What the task requires —
The data is to be reproduced in full and without error.

Collected data —
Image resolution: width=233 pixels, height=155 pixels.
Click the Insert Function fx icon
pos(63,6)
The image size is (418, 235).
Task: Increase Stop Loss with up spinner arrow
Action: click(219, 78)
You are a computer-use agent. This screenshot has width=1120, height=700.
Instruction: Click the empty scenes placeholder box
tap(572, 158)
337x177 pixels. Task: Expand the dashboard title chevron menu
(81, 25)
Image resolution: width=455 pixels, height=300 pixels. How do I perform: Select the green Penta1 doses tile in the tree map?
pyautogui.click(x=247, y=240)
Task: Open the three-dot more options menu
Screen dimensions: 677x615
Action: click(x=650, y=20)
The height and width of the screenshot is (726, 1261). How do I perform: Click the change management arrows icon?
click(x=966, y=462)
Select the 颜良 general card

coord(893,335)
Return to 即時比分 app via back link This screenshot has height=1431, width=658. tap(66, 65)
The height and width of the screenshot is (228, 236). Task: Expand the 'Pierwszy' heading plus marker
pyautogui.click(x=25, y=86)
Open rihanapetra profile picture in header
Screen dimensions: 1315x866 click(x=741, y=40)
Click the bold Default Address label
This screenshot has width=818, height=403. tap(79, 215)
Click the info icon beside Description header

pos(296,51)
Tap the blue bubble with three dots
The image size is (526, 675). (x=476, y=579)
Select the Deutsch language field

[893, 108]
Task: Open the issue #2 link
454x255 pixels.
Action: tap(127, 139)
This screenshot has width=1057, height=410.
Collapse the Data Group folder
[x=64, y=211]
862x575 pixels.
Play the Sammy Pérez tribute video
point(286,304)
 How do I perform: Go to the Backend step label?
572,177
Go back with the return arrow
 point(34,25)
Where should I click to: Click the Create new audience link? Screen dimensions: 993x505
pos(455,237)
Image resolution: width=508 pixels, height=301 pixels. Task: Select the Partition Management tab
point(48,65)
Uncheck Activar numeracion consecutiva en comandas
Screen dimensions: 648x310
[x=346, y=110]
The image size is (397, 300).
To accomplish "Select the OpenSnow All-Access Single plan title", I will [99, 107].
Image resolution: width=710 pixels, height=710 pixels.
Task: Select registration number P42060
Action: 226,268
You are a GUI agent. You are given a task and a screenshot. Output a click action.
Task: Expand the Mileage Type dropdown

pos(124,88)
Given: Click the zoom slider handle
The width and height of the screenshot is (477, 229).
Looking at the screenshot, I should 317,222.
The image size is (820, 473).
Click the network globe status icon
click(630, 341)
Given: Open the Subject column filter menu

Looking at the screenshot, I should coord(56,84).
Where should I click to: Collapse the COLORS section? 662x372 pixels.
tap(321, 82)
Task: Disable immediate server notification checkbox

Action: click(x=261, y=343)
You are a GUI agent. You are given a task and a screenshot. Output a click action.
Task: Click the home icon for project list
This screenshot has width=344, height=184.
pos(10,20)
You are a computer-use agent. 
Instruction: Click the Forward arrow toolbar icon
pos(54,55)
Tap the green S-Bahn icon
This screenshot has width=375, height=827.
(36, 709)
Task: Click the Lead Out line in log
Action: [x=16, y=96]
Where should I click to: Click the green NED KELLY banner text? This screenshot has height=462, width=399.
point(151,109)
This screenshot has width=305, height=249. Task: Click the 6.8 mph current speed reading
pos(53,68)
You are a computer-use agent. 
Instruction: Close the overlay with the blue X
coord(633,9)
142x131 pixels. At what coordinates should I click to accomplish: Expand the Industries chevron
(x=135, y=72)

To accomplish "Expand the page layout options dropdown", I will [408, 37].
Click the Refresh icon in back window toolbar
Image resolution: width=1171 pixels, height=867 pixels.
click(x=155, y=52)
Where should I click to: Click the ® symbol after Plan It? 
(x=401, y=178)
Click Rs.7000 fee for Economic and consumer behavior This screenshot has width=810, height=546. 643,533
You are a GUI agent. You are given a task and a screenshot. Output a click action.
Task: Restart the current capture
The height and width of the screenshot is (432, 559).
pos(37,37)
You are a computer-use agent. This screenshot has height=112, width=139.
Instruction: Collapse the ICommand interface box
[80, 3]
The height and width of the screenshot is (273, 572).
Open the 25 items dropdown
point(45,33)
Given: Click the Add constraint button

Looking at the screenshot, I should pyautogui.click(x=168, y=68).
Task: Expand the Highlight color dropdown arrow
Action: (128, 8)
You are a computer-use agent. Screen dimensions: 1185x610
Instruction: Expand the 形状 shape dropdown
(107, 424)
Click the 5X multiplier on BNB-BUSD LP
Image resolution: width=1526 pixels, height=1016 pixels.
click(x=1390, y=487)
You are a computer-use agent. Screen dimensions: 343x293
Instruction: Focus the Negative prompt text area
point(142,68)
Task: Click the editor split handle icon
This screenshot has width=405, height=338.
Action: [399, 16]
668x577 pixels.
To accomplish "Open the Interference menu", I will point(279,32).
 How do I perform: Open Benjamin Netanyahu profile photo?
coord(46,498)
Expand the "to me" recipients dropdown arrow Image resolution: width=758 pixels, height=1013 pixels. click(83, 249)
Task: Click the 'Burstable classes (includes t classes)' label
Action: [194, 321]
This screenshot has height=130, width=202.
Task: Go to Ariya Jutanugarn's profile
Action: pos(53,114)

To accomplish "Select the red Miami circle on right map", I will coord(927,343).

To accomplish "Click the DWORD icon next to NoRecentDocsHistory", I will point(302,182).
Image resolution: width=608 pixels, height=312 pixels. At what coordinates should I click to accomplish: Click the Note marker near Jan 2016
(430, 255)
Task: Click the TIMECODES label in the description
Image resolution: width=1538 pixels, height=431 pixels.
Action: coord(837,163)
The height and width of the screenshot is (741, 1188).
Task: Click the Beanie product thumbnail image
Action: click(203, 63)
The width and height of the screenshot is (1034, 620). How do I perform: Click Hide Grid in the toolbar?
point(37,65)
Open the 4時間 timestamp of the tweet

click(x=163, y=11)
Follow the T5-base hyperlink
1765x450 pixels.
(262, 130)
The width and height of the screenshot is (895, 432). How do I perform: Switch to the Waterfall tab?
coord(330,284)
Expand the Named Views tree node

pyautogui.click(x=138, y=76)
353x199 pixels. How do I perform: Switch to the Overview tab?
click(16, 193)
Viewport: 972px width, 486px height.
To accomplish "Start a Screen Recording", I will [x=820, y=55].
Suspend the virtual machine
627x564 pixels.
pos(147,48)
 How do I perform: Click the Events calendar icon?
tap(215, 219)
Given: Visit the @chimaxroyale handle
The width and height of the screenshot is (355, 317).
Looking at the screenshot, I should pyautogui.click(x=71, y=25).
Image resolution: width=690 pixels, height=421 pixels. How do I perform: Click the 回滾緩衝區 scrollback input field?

Answer to the problem —
Image resolution: width=233 pixels, height=155 pixels.
Click the Insert Function fx icon
pos(63,6)
The image size is (418, 235).
Task: Increase Stop Loss with up spinner arrow
Action: click(219, 78)
You are a computer-use agent. This screenshot has width=1120, height=700.
Instruction: Click the empty scenes placeholder box
tap(572, 158)
337x177 pixels. Task: Expand the dashboard title chevron menu
(81, 25)
Image resolution: width=455 pixels, height=300 pixels. How do I perform: Select the green Penta1 doses tile in the tree map?
pyautogui.click(x=247, y=240)
Task: Open the three-dot more options menu
Screen dimensions: 677x615
Action: click(x=650, y=20)
The height and width of the screenshot is (726, 1261). How do I perform: Click the change management arrows icon?
click(x=966, y=462)
Select the 颜良 general card

coord(893,335)
Return to 即時比分 app via back link This screenshot has height=1431, width=658. tap(66, 65)
The height and width of the screenshot is (228, 236). Task: Expand the 'Pierwszy' heading plus marker
pyautogui.click(x=25, y=86)
Open rihanapetra profile picture in header
Screen dimensions: 1315x866 click(x=741, y=40)
Click the bold Default Address label
This screenshot has width=818, height=403. tap(79, 215)
Click the info icon beside Description header

pos(296,51)
Tap the blue bubble with three dots
The image size is (526, 675). (x=476, y=579)
Select the Deutsch language field

[893, 108]
Task: Open the issue #2 link
454x255 pixels.
Action: tap(127, 139)
This screenshot has width=1057, height=410.
Collapse the Data Group folder
[x=64, y=211]
862x575 pixels.
Play the Sammy Pérez tribute video
point(286,304)
 How do I perform: Go to the Backend step label?
572,177
Go back with the return arrow
 point(34,25)
Where should I click to: Click the Create new audience link? Screen dimensions: 993x505
pos(455,237)
Image resolution: width=508 pixels, height=301 pixels. Task: Select the Partition Management tab
point(48,65)
Uncheck Activar numeracion consecutiva en comandas
Screen dimensions: 648x310
[x=346, y=110]
The image size is (397, 300).
To accomplish "Select the OpenSnow All-Access Single plan title", I will [99, 107].
Image resolution: width=710 pixels, height=710 pixels.
Task: Select registration number P42060
Action: 226,268
You are a GUI agent. You are given a task and a screenshot. Output a click action.
Task: Expand the Mileage Type dropdown

pos(124,88)
Given: Click the zoom slider handle
The width and height of the screenshot is (477, 229).
Looking at the screenshot, I should 317,222.
The image size is (820, 473).
Click the network globe status icon
click(630, 341)
Given: Open the Subject column filter menu

Looking at the screenshot, I should coord(56,84).
Where should I click to: Collapse the COLORS section? 662x372 pixels.
tap(321, 82)
Task: Disable immediate server notification checkbox

Action: click(x=261, y=343)
You are a GUI agent. You are given a task and a screenshot. Output a click action.
Task: Click the home icon for project list
This screenshot has width=344, height=184.
pos(10,20)
You are a computer-use agent. 
Instruction: Click the Forward arrow toolbar icon
pos(54,55)
Tap the green S-Bahn icon
This screenshot has width=375, height=827.
(36, 709)
Task: Click the Lead Out line in log
Action: [x=16, y=96]
Where should I click to: Click the green NED KELLY banner text? This screenshot has height=462, width=399.
point(151,109)
This screenshot has width=305, height=249. Task: Click the 6.8 mph current speed reading
pos(53,68)
You are a computer-use agent. 
Instruction: Close the overlay with the blue X
coord(633,9)
142x131 pixels. At what coordinates should I click to accomplish: Expand the Industries chevron
(x=135, y=72)

To accomplish "Expand the page layout options dropdown", I will [408, 37].
Click the Refresh icon in back window toolbar
Image resolution: width=1171 pixels, height=867 pixels.
click(x=155, y=52)
Where should I click to: Click the ® symbol after Plan It? 
(x=401, y=178)
Click Rs.7000 fee for Economic and consumer behavior This screenshot has width=810, height=546. 643,533
You are a GUI agent. You are given a task and a screenshot. Output a click action.
Task: Restart the current capture
The height and width of the screenshot is (432, 559).
pos(37,37)
You are a computer-use agent. This screenshot has height=112, width=139.
Instruction: Collapse the ICommand interface box
[80, 3]
The height and width of the screenshot is (273, 572).
Open the 25 items dropdown
point(45,33)
Given: Click the Add constraint button

Looking at the screenshot, I should pyautogui.click(x=168, y=68).
Task: Expand the Highlight color dropdown arrow
Action: (128, 8)
You are a computer-use agent. Screen dimensions: 1185x610
Instruction: Expand the 形状 shape dropdown
(107, 424)
Click the 5X multiplier on BNB-BUSD LP
Image resolution: width=1526 pixels, height=1016 pixels.
click(x=1390, y=487)
You are a computer-use agent. Screen dimensions: 343x293
Instruction: Focus the Negative prompt text area
point(142,68)
Task: Click the editor split handle icon
This screenshot has width=405, height=338.
Action: [399, 16]
668x577 pixels.
To accomplish "Open the Interference menu", I will point(279,32).
 How do I perform: Open Benjamin Netanyahu profile photo?
coord(46,498)
Expand the "to me" recipients dropdown arrow Image resolution: width=758 pixels, height=1013 pixels. click(83, 249)
Task: Click the 'Burstable classes (includes t classes)' label
Action: [194, 321]
This screenshot has height=130, width=202.
Task: Go to Ariya Jutanugarn's profile
Action: pos(53,114)

To accomplish "Select the red Miami circle on right map", I will coord(927,343).

To accomplish "Click the DWORD icon next to NoRecentDocsHistory", I will point(302,182).
Image resolution: width=608 pixels, height=312 pixels. At what coordinates should I click to accomplish: Click the Note marker near Jan 2016
(430, 255)
Task: Click the TIMECODES label in the description
Image resolution: width=1538 pixels, height=431 pixels.
Action: coord(837,163)
The height and width of the screenshot is (741, 1188).
Task: Click the Beanie product thumbnail image
Action: click(203, 63)
The width and height of the screenshot is (1034, 620). How do I perform: Click Hide Grid in the toolbar?
point(37,65)
Open the 4時間 timestamp of the tweet

click(x=163, y=11)
Follow the T5-base hyperlink
1765x450 pixels.
(262, 130)
The width and height of the screenshot is (895, 432). How do I perform: Switch to the Waterfall tab?
coord(330,284)
Expand the Named Views tree node

pyautogui.click(x=138, y=76)
353x199 pixels. How do I perform: Switch to the Overview tab?
click(16, 193)
Viewport: 972px width, 486px height.
To accomplish "Start a Screen Recording", I will [x=820, y=55].
Suspend the virtual machine
627x564 pixels.
pos(147,48)
 How do I perform: Click the Events calendar icon?
tap(215, 219)
Given: Visit the @chimaxroyale handle
The width and height of the screenshot is (355, 317).
Looking at the screenshot, I should pyautogui.click(x=71, y=25).
Image resolution: width=690 pixels, height=421 pixels. How do I perform: Click the 回滾緩衝區 scrollback input field?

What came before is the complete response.